AI Becomes a Personal Housing Advisor for Nearly One Million Homeowners in Russia’s Yugra Region
In Russia’s Khanty-Mansi Autonomous Okrug – Yugra, authorities have launched a service that is unique for the country: an AI-powered digital assistant that now acts as a personal housing consultant for almost one million property owners.

From Call Centers to Conversational AI
The project was implemented by Sber, via its subsidiary platform Doma.ai, in partnership with the Yugra Capital Repair Fund. The assistant is available through a Telegram bot and operates 24/7. Using it is straightforward: residents simply find the bot @doma_ai_kapremont_86_bot on Telegram and start asking questions.
Instead of navigating rigid menus or predefined commands, users can phrase requests freely, such as “When will my building’s roof be repaired?” or “How much do I owe for capital repairs?” The GigaChat neural network processes each query, retrieves data from the fund’s internal systems, and instantly provides a personalized response or helps the user draft an official request.

== Supplied information ==
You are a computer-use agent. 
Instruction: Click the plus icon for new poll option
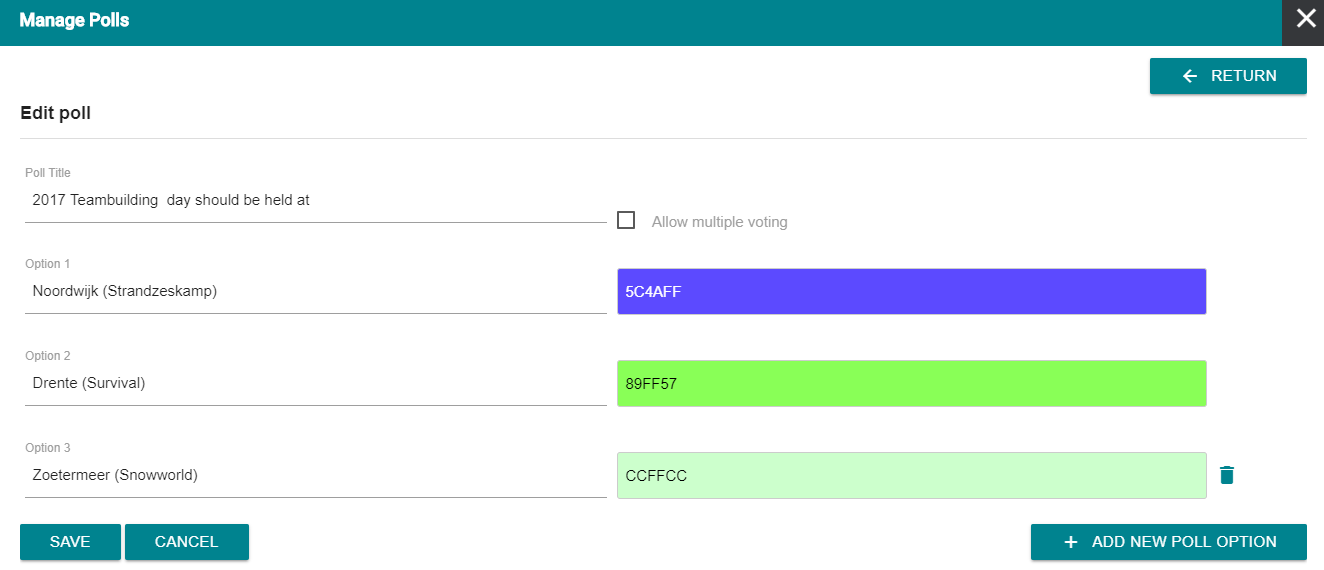1071,542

== Your tasks ==
**a)** According to the article on Yugra's AI housing assistant, why is the assistant straightforward to use? Answer in one to three sentences.
**b)** Carry on the article on Yugra's AI housing assistant from the point where it stops.
This material comes from a source separate from the article.

== Results for each task ==
**a)** Residents only need to find the bot @doma_ai_kapremont_86_bot on Telegram and start asking questions. They can phrase requests freely instead of navigating rigid menus or predefined commands.

**b)**
For residents, this means immediate access to housing information without phone calls or visits to government offices. For the public sector, it translates into a sharp reduction in call center workloads, higher transparency in housing and utilities services, and a new benchmark for citizen-facing digital service quality. For the broader market, the project serves as a pilot demonstrating the real-world application of advanced AI and natural language processing models in government services.

A Regional Pilot With National Potential
The Yugra project is effectively a ready-made case for scaling across other Russian regions, especially those with large multi-apartment housing stocks. Future development points toward deeper integration: connecting the assistant to property registry records, smart meter data, and GIS platforms that visualize infrastructure wear and tear.
Over time, the service could evolve into a unified “smart homeowner assistant,” offering payment notifications, reminders about homeowners’ meetings, and consultations on housing legislation. In this sense, Yugra’s experience illustrates how localized digital pilots can lay the groundwork for nationwide standards in smart urban services.
From Menu Bots to Neural Networks
The Yugra launch is not Russia’s first attempt to introduce AI into housing and utilities, but it is the most large-scale and technologically advanced so far. It represents a natural step in the evolution of digital services for homeowners and property management companies.
Early efforts relied on Telegram and Viber bots created by management companies and regional authorities. These bots followed a menu-based logic, offering predefined answers or document links. Their capabilities were limited, with no real understanding of natural language.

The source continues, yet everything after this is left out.